Out-Law News 3 min. read

Government announces inquiry into UK press


There will be an independent inquiry into how the press is regulated, the Prime Minister David Cameron has said, according to media reports.

Cameron said that an inquiry into the conduct of the UK's press could begin before the Parliament breaks up for summer recess, according to a report by the Daily Telegraph.

"This ... inquiry should look at the culture, the practices and the ethics of the British press," Cameron said, according to the Telegraph. "In particular, they should look at how our newspapers are regulated and make recommendations for the future."

Cameron has recommended that the inquiry should be conducted by independent figures from a range of backgrounds who command the public's confidence.
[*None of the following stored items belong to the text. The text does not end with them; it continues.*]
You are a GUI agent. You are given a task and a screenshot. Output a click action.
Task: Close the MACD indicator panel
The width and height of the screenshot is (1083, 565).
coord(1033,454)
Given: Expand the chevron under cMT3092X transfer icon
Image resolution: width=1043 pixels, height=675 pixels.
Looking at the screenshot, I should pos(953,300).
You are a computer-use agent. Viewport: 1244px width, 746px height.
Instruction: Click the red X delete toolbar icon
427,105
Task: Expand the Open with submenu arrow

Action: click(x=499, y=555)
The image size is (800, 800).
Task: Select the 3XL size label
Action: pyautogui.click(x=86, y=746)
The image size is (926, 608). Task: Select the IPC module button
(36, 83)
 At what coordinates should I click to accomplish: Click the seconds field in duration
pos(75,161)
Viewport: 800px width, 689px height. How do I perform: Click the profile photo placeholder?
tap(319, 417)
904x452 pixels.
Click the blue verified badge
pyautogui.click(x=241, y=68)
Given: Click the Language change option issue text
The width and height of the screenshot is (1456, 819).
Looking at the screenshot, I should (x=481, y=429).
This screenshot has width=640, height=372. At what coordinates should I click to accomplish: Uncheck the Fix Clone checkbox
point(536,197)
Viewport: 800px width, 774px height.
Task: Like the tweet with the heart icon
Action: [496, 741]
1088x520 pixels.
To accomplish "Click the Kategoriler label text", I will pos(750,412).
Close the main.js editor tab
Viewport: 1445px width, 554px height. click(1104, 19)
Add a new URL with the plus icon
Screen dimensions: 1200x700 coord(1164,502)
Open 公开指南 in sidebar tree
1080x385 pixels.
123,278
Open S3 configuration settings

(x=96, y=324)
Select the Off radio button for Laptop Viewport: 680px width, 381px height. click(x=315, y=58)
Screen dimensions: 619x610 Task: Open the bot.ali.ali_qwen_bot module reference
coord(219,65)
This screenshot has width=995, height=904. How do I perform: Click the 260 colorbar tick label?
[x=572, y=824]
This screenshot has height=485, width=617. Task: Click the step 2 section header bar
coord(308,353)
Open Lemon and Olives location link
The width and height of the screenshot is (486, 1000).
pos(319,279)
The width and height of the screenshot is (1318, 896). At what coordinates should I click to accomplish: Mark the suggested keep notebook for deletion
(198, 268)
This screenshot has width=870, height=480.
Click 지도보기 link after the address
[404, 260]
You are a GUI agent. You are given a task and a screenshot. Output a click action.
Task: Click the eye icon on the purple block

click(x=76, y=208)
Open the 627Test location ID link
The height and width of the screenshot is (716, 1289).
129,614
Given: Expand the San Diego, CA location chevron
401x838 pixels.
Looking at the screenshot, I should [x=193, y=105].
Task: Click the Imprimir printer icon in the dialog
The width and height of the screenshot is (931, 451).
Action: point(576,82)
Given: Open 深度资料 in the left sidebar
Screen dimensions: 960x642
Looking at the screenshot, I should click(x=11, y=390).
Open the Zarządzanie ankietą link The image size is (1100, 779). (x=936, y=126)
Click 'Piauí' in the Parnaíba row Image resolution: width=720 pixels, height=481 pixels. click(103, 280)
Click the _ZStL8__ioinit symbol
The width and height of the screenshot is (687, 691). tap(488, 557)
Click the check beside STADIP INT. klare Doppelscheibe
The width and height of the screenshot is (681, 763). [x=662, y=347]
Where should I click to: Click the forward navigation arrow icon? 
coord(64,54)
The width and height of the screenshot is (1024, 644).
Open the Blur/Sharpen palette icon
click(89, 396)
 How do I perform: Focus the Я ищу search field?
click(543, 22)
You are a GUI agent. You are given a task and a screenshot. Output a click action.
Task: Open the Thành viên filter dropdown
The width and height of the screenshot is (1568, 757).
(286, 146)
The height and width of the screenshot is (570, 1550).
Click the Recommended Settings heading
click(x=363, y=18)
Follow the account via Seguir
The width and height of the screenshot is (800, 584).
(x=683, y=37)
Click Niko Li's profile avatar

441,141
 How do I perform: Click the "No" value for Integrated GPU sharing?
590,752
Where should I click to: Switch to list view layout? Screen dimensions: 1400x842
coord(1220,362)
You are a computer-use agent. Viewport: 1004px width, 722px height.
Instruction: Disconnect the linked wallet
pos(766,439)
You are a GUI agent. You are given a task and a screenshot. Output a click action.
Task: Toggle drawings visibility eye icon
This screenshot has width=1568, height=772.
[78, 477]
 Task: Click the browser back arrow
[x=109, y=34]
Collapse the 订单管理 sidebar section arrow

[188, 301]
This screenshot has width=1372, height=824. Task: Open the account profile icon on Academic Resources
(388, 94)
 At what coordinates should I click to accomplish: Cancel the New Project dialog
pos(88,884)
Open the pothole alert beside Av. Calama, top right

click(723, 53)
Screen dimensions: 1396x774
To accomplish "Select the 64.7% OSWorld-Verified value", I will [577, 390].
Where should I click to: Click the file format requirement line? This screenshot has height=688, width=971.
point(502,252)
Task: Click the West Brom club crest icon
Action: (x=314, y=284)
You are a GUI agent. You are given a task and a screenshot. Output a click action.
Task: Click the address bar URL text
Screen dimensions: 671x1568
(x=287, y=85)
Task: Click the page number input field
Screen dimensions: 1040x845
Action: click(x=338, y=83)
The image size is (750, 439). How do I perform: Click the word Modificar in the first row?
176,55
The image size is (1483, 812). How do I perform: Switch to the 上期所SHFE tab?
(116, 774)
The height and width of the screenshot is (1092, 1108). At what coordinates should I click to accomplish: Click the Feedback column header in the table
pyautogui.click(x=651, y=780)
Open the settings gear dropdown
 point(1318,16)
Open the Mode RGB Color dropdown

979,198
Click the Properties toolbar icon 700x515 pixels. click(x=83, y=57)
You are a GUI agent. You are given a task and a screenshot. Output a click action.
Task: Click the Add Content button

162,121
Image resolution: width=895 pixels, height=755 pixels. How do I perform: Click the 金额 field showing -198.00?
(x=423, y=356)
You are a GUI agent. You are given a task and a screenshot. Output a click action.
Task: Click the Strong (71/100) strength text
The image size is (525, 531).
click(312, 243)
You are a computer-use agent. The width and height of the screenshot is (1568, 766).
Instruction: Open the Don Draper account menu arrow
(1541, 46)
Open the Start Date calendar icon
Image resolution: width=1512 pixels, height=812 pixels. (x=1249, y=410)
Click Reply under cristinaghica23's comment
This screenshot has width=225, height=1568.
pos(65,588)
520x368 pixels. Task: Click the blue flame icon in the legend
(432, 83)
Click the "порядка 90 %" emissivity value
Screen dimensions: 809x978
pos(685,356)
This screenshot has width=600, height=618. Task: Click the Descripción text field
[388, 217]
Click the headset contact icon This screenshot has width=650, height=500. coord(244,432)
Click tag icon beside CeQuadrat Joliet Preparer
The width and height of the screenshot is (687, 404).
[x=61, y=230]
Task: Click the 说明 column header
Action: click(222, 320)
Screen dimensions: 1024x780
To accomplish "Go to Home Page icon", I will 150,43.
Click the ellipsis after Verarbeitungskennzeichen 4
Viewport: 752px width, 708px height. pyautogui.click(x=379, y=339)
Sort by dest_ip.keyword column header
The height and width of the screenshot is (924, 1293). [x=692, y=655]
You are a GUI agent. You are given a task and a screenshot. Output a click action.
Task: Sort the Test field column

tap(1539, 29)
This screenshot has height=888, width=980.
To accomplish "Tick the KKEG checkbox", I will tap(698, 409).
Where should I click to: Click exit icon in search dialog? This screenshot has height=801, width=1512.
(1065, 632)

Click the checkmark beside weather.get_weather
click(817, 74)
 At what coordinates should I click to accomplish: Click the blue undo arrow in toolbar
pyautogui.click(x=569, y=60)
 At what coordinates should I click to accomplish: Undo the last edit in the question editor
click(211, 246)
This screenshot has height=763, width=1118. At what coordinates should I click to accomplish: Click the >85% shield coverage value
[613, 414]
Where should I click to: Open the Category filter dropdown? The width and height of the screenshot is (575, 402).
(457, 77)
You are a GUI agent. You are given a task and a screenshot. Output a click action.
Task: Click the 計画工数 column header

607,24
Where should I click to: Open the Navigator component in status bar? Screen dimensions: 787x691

Cameron announced the inquiry in addition to a separate full public inquiry into alleged phone hacking activities at the News of the World (NotW) newspaper.

A private investigator working for the NotW is alleged to have hacked into people's phones. The alleged activity involved listening to voicemail messages left on the phones. It has been alleged that the phones of murdered schoolgirl Milly Dowler and the families of people killed during the terrorist bombings in London have been hacked.

Cameron said the Press Complaints Commission (PCC) had "failed" to regulate the press properly.

Currently the rules governing press behaviour in the UK are set out by editors in a code of practice.  The Editors' Code is a set of standards journalists should observe when reporting and includes rules on accuracy, intrusion into grief and privacy and secret recordings.

The PCC can 'name and shame' publications that break the Editors' Code and ask them to publish apologies, but it has no legal powers to enforce punishments such as fines for violations of the Code.

"It's now clear to everyone that the way the press is regulated today is not working," Cameron said, according to the Telegraph's report. "Let’s be honest: the Press Complaints Commission has failed. In this case – in the hacking case – it was, frankly, completely absent."

"Therefore we have to conclude that it is ineffective and lacking in rigour. There is a strong case for saying it is institutionally conflicted, because competing newspapers judge each other. As a result, it lacks public confidence," Cameron said.

Cameron called for a new system of regulation that should "strike the balance" between privacy rights and what newspapers can publish in the public interest.

The PCC said it welcomed the Prime Minister's inquiry announcement but said it should not be held as a scapegoat for misconduct amongst the press. The PCC said it could "play its part" in the reform of press regulations.

"We are confident that such an inquiry will recognise the considerable successes of the Press Complaints Commission," the PCC said in a statement.

"We do not accept that the scandal of phone hacking should claim, as a convenient scalp, the Press Complaints Commission.  The work of the PCC, and of a press allowed to have freedom of expression, has been grossly undervalued today," the PCC said.

Earlier today Labour leader Ed Miliband had called for the PCC to be scrapped. He called the organisation a "toothless poodle" that had "failed" to provide the public with trust in how the press is self-regulated.

"We need wholesale reform of our system of regulation," Miliband said in a speech at the Reuters news agency.

"The Press Complaints Commission has failed. It is time to put the PCC out of its misery. We need a new watchdog. There needs to be fundamental change," Miliband said.

Miliband said that a new press watchdog should be set up with increased powers but within a self-regulatory framework. "My instincts continue to be that a form of self-regulation would be the best way forward," he said.

"A new body should have far greater independence of its Board members from those it regulates, proper investigative powers and an ability to enforce corrections," Miliband said.

Miliband said the PCC had not properly investigated alleged phone hacking activities at the NotW.

"[The PCC] failed to get to the bottom of the allegations about what happened at News International in 2009," Miliband said. "Its chair admits she was lied to but could do nothing about it."

"The PCC was established to be a watchdog. But it has been exposed as a toothless poodle. Wherever blame lies for this, the PCC cannot restore trust in self-regulation," Miliband said.

The PCC said Ed Miliband was "wrong" to call for it to be scrapped.

"[Miliband's] remarks are long on rhetoric and short on substance," the PCC said in a statement.

On Wednesday the PCC admitted it needed to restore public confidence in how the press is regulated. It announced that it was to review the Editors' Code, its own funding and constitutional arrangements, its practical independence and the range of sanctions it had available for violations of the Code.